→ Selected passage:
The Huns

That's why the UU doesn't need horses, the horse you train already has its own horse to ride on. Plus a human on top of all that. It's pretty scary.
 
The Eki does have some problems with location but I think it's still decent. Maybe removing the requirement for not building by water would fix it.

Well even I don't like building Kasbahs on resources other than plantations and maybe camps or pastures. It makes absolutely little sense to build in on mine or quarry resources by even mid game. And chopping down a forest or jungle tile usually doesn't make sense after universities and workshops. This only gets compounded if you take Rationalism (for villages), Imperialism (for farms) or Commerce (for mines and lumber mills).

I think knocking out the water limitation could be interesting - it's certainly worth a try for one patch to see how it turns out. If it's overpowered, it's overpowered. If it isn't, then yay. But yeah, it's the adjacency bonus that's getting killed most of the time, I feel. I can SOMETIMES manage a triangle...but rarely better.

→ Data segment:

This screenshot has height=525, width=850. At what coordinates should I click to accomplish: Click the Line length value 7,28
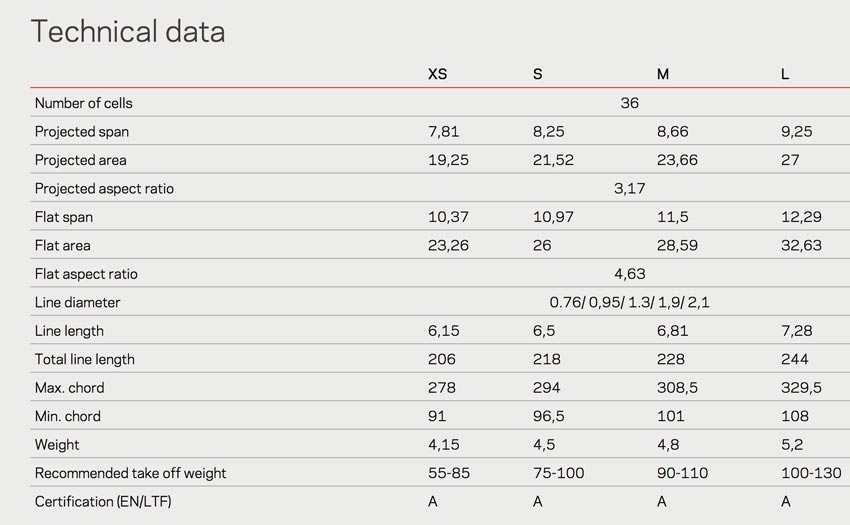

→ Task to carry out: In the Huns discussion, what change is suggested as a possible fix for the Eki's location problems?

→ Exercise output: Removing the requirement against building by water.